This study has several strengths. It is the first to systematically evaluate the relationship between PFAS and all-cause mortality in diabetes patients, filling a significant gap in the existing literature on this important public health issue. Our study advances the understanding of the potential harms of long-term exposure to PFOS in diabetes patients, offering new directions for future research. Furthermore, based on our findings, public health policymakers should consider strengthening the regulation of PFAS to reduce population exposure, which could improve public health on a broader scale. However, our study has some limitations. First, although this study was designed as a prospective cohort study, exposure data were only collected at baseline, which limits our understanding of the dynamic relationship between exposure and outcomes. Many covariates, such as PIR and BMI, change over time and may influence the development of diabetes and mortality. Using only baseline data weakens our ability to capture their long-term impact on disease progression and PFAS exposure. Future studies should incorporate repeated measurements of these covariates to better understand their role in disease development. Although we adjusted for as many covariates as possible, unmeasured covariates cannot be ruled out.

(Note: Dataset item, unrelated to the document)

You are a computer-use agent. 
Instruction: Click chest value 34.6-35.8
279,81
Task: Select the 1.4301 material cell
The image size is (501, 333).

One notable factor not considered in our analysis is urban population density, which could serve as a potential confounder. Urban living is often associated with higher levels of environmental stressors, including PFAS exposure, and may also affect socioeconomic status, health behaviors, and access to healthcare. Unfortunately, the NHANES dataset does not include data on urban population density, limiting our ability to account for this factor in our analysis. Future research could explore the role of urbanization in shaping the relationship between PFAS exposure and health outcomes. Additionally, the lack of in vitro cell and animal studies means that our understanding of the mechanisms by which PFAS compounds affect diabetes patients remains limited. Fourth, the NHANES data primarily represent the U.S. population, potentially restricting the applicability of our findings to wider populations. Therefore, future clinical research should aim to expand the study population and incorporate laboratory-based studies to further elucidate the relationship between PFAS exposure and outcomes in diabetes patients.
5. Conclusions
This extensive national study identified a positive correlation between PFOS exposure and all-cause mortality among diabetes patients. Further toxicogenomic analysis suggests that PFOS may influence survival by regulating pathways associated with glucose metabolism, apoptosis, and cell signaling. These findings highlight the potential public health implications of PFOS exposure in the management of diabetes. Future work should further explore the mechanisms of PFAS and their potential impact on clinical decision making to improve the prognosis of diabetes patients.
Supplementary Materials
The following supporting information can be downloaded at https://www.mdpi.com/article/10.3390/toxics13030168/s1. Figure S1: Receiver operating characteristic curve analyses for PFOS, PFOA, and MPAH of all-cause mortality in the diabetic population. Figure S2: Directed acyclic graph (DAG) of the relationship between PFOS and all-cause mortality in diabetic population.; Table S1: Sensitivity analysis of the association between PFOS and all-cause mortality after excluding individuals who died within one year.; Table S2: Sensitivity analysis of the association between PFOS and all-cause mortality after adjusting for confounders identified by the directed acyclic graphs; Table S3: Detailed list of overlapping genes between PFOS-related diabetes genes (CTD) and “Death due to diabetes” genes (GeneCards).
Author Contributions
Z.W. conceived and designed the study and wrote the manuscript; J.C. and X.M. conducted the primary analysis; Y.Y. conceived and designed the study and revised the manuscript. All authors read and approved the final manuscript and agree to be accountable for all aspects of the research in ensuring that the accuracy or integrity of any part of the work is appropriately investigated and resolved. All authors have read and agreed to the published version of the manuscript.
Funding
This research received no external funding.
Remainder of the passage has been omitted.